Working data:
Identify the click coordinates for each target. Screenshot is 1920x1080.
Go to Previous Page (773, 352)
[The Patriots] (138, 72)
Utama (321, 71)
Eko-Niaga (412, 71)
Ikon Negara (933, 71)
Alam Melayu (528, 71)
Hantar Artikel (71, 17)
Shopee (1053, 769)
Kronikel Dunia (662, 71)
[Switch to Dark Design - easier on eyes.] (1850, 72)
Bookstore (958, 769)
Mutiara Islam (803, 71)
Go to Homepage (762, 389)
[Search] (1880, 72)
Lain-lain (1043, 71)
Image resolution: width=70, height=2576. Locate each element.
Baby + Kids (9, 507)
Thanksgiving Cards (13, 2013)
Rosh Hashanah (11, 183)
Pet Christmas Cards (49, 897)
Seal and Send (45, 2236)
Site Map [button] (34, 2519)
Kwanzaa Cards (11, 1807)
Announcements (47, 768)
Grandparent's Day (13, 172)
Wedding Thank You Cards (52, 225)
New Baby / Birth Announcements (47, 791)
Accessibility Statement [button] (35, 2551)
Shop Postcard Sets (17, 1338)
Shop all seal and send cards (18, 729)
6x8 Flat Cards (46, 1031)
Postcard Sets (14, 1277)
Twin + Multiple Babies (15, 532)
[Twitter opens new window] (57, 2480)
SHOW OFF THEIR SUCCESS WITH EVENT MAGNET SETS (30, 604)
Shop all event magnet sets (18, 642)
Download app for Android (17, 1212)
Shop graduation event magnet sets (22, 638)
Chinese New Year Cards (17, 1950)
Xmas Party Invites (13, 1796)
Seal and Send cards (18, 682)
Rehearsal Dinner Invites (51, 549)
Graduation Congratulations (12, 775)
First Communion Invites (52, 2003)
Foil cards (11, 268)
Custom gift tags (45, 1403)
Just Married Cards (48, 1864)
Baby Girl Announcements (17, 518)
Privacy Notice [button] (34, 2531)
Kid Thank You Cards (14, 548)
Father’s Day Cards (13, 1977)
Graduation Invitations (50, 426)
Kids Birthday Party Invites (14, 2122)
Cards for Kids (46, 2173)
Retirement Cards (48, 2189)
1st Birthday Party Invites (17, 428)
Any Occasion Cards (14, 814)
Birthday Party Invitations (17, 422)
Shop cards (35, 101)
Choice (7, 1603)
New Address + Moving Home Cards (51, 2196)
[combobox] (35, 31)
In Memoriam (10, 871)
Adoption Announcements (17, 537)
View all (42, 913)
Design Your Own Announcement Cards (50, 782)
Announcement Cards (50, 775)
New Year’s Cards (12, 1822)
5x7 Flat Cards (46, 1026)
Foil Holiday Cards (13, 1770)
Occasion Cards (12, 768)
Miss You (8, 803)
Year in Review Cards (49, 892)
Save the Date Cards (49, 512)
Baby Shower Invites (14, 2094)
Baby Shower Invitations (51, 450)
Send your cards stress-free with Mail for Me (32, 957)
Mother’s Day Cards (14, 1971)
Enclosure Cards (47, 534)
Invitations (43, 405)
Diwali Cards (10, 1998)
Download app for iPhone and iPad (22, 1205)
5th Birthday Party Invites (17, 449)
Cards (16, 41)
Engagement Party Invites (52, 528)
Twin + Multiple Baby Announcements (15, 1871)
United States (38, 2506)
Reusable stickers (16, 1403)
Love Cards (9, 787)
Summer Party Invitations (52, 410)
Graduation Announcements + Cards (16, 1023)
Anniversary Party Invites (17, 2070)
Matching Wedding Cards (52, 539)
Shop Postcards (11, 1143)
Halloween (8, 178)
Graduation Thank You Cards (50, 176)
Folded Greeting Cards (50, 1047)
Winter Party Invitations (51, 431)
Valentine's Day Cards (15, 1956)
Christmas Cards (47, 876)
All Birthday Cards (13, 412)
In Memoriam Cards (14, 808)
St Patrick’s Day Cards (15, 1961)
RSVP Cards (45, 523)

Your task: Repeat the listing. Keep every character the same.

Result of the exercise:
Identify the click coordinates for each target. Screenshot is 1920x1080.
Go to Previous Page (773, 352)
[The Patriots] (138, 72)
Utama (321, 71)
Eko-Niaga (412, 71)
Ikon Negara (933, 71)
Alam Melayu (528, 71)
Hantar Artikel (71, 17)
Shopee (1053, 769)
Kronikel Dunia (662, 71)
[Switch to Dark Design - easier on eyes.] (1850, 72)
Bookstore (958, 769)
Mutiara Islam (803, 71)
Go to Homepage (762, 389)
[Search] (1880, 72)
Lain-lain (1043, 71)
Image resolution: width=70, height=2576. Locate each element.
Baby + Kids (9, 507)
Thanksgiving Cards (13, 2013)
Rosh Hashanah (11, 183)
Pet Christmas Cards (49, 897)
Seal and Send (45, 2236)
Site Map [button] (34, 2519)
Kwanzaa Cards (11, 1807)
Announcements (47, 768)
Grandparent's Day (13, 172)
Wedding Thank You Cards (52, 225)
New Baby / Birth Announcements (47, 791)
Accessibility Statement [button] (35, 2551)
Shop Postcard Sets (17, 1338)
Shop all seal and send cards (18, 729)
6x8 Flat Cards (46, 1031)
Postcard Sets (14, 1277)
Twin + Multiple Babies (15, 532)
[Twitter opens new window] (57, 2480)
SHOW OFF THEIR SUCCESS WITH EVENT MAGNET SETS (30, 604)
Shop all event magnet sets (18, 642)
Download app for Android (17, 1212)
Shop graduation event magnet sets (22, 638)
Chinese New Year Cards (17, 1950)
Xmas Party Invites (13, 1796)
Seal and Send cards (18, 682)
Rehearsal Dinner Invites (51, 549)
Graduation Congratulations (12, 775)
First Communion Invites (52, 2003)
Foil cards (11, 268)
Custom gift tags (45, 1403)
Just Married Cards (48, 1864)
Baby Girl Announcements (17, 518)
Privacy Notice [button] (34, 2531)
Kid Thank You Cards (14, 548)
Father’s Day Cards (13, 1977)
Graduation Invitations (50, 426)
Kids Birthday Party Invites (14, 2122)
Cards for Kids (46, 2173)
Retirement Cards (48, 2189)
1st Birthday Party Invites (17, 428)
Any Occasion Cards (14, 814)
Birthday Party Invitations (17, 422)
Shop cards (35, 101)
Choice (7, 1603)
New Address + Moving Home Cards (51, 2196)
[combobox] (35, 31)
In Memoriam (10, 871)
Adoption Announcements (17, 537)
View all (42, 913)
Design Your Own Announcement Cards (50, 782)
Announcement Cards (50, 775)
New Year’s Cards (12, 1822)
5x7 Flat Cards (46, 1026)
Foil Holiday Cards (13, 1770)
Occasion Cards (12, 768)
Miss You (8, 803)
Year in Review Cards (49, 892)
Save the Date Cards (49, 512)
Baby Shower Invites (14, 2094)
Baby Shower Invitations (51, 450)
Send your cards stress-free with Mail for Me (32, 957)
Mother’s Day Cards (14, 1971)
Enclosure Cards (47, 534)
Invitations (43, 405)
Diwali Cards (10, 1998)
Download app for iPhone and iPad (22, 1205)
5th Birthday Party Invites (17, 449)
Cards (16, 41)
Engagement Party Invites (52, 528)
Twin + Multiple Baby Announcements (15, 1871)
United States (38, 2506)
Reusable stickers (16, 1403)
Love Cards (9, 787)
Summer Party Invitations (52, 410)
Graduation Announcements + Cards (16, 1023)
Anniversary Party Invites (17, 2070)
Matching Wedding Cards (52, 539)
Shop Postcards (11, 1143)
Halloween (8, 178)
Graduation Thank You Cards (50, 176)
Folded Greeting Cards (50, 1047)
Winter Party Invitations (51, 431)
Valentine's Day Cards (15, 1956)
Christmas Cards (47, 876)
All Birthday Cards (13, 412)
In Memoriam Cards (14, 808)
St Patrick’s Day Cards (15, 1961)
RSVP Cards (45, 523)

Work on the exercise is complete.